Leave out the pictures and output the data verbatim.
*** Opening of Provided material ***
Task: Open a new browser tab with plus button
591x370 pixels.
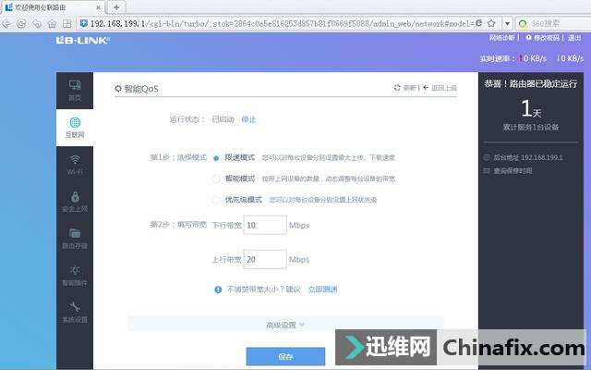Action: coord(116,6)
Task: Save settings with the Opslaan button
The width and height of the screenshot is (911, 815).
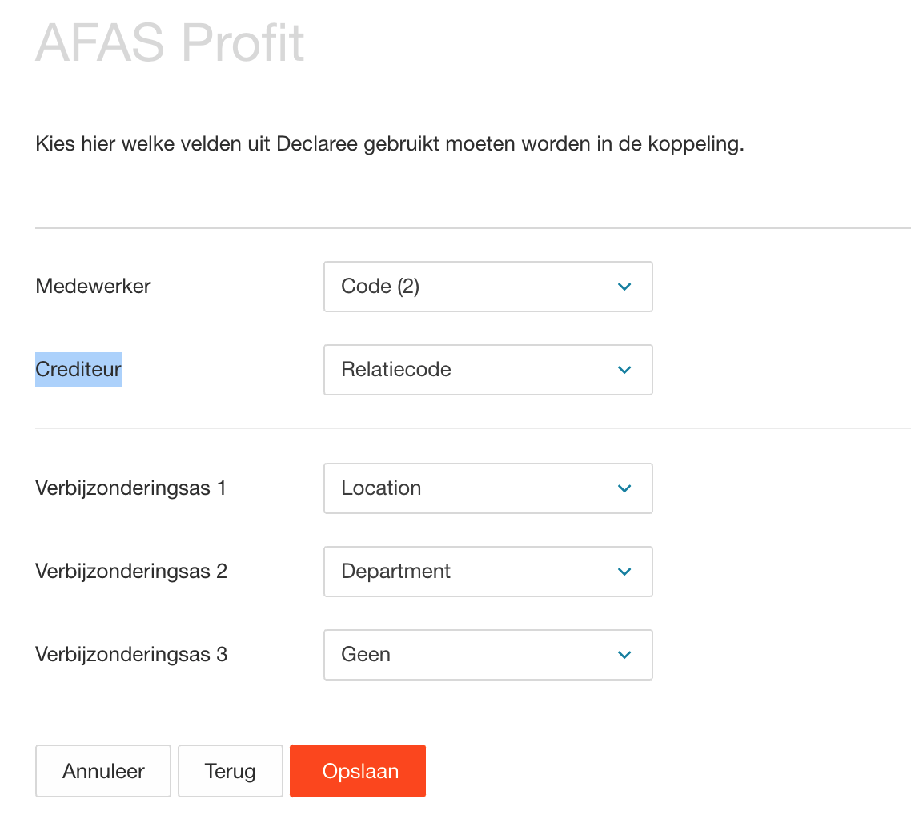Action: coord(358,771)
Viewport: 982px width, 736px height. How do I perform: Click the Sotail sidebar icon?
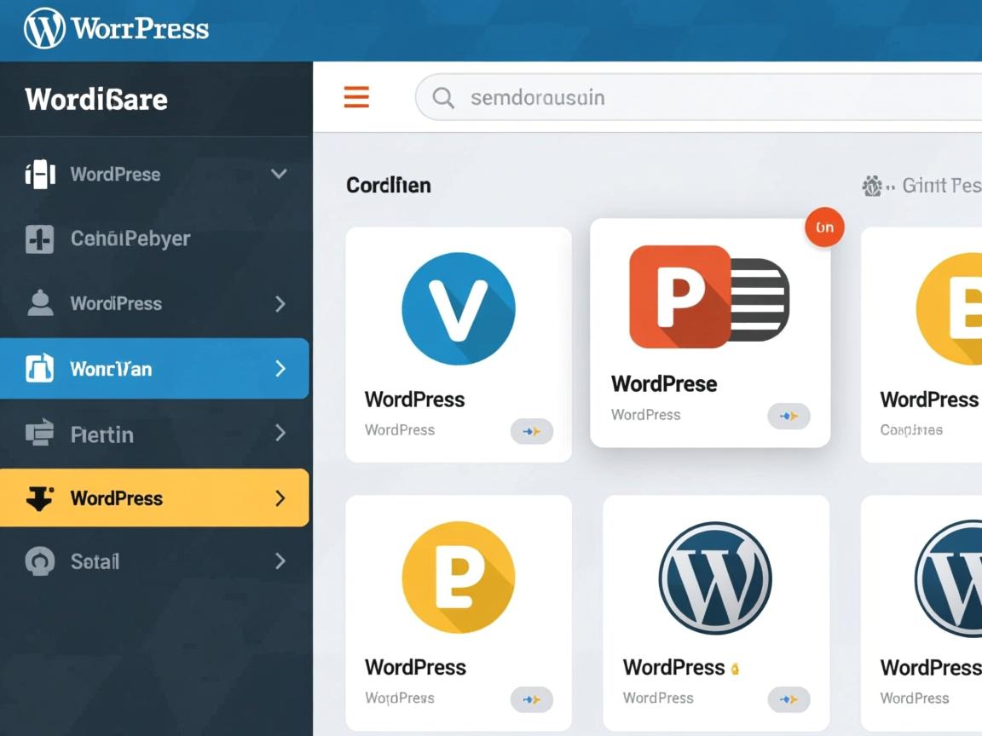(39, 561)
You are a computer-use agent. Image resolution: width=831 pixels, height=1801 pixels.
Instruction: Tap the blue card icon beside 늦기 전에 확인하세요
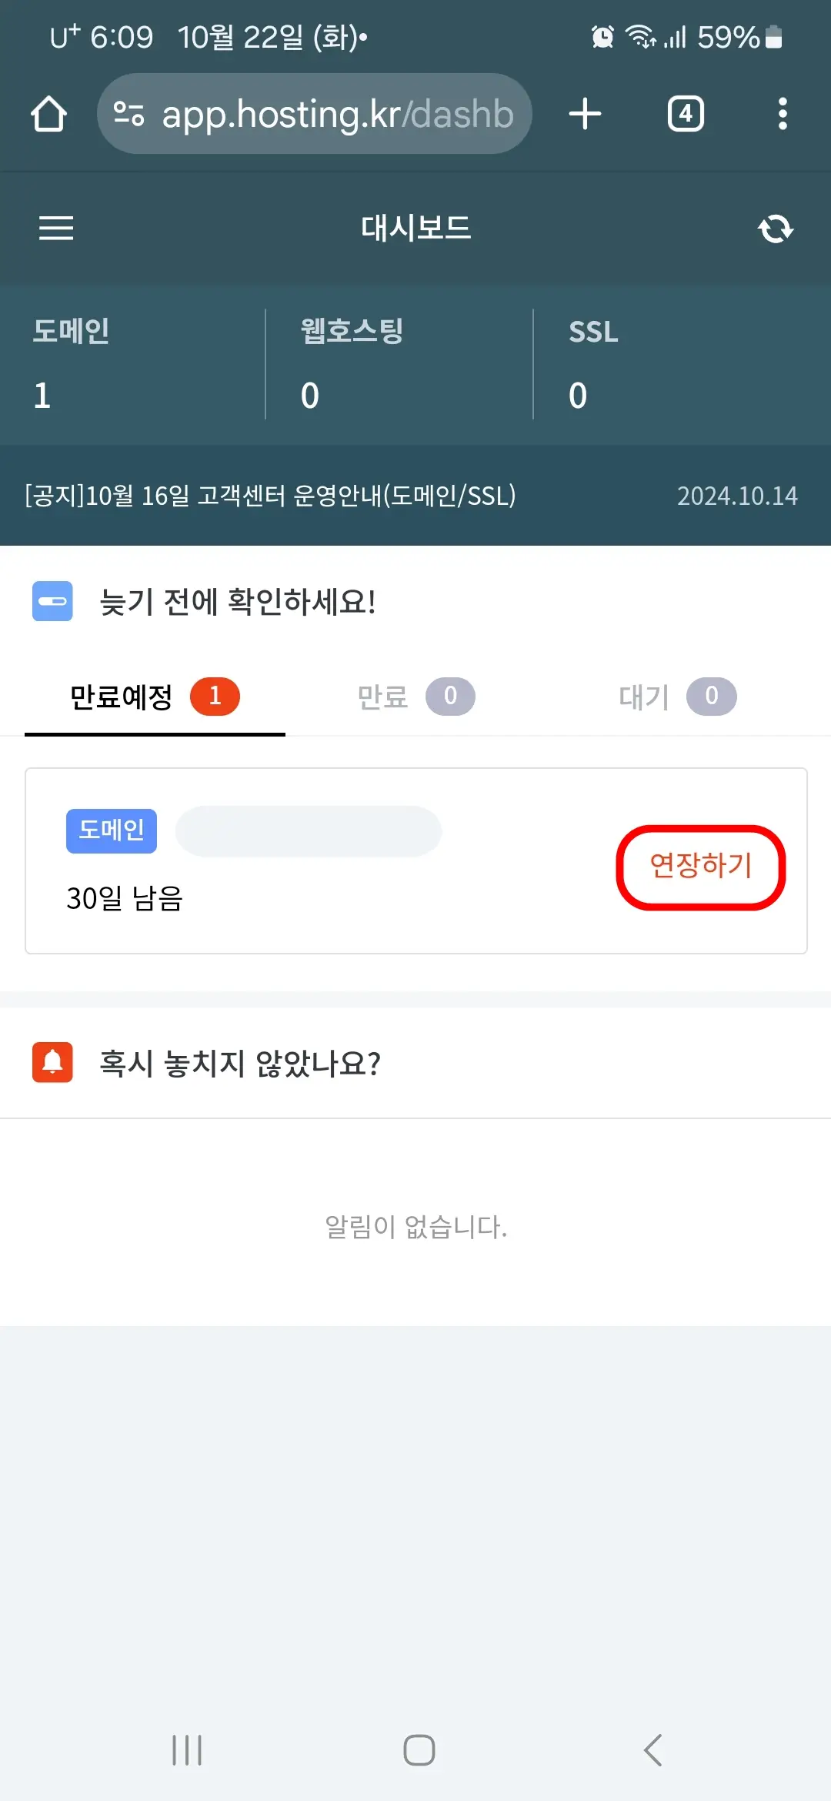pyautogui.click(x=52, y=601)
*** Close of Provided material ***
(Problem solution):
Task: Open a new browser tab with plus button
591x370 pixels.
Action: coord(116,6)
Task: Save settings with the Opslaan button
The width and height of the screenshot is (911, 815).
Action: coord(358,771)
Viewport: 982px width, 736px height. How do I perform: Click the Sotail sidebar icon?
(39, 561)
You are a computer-use agent. Image resolution: width=831 pixels, height=1801 pixels.
Instruction: Tap the blue card icon beside 늦기 전에 확인하세요
pyautogui.click(x=52, y=601)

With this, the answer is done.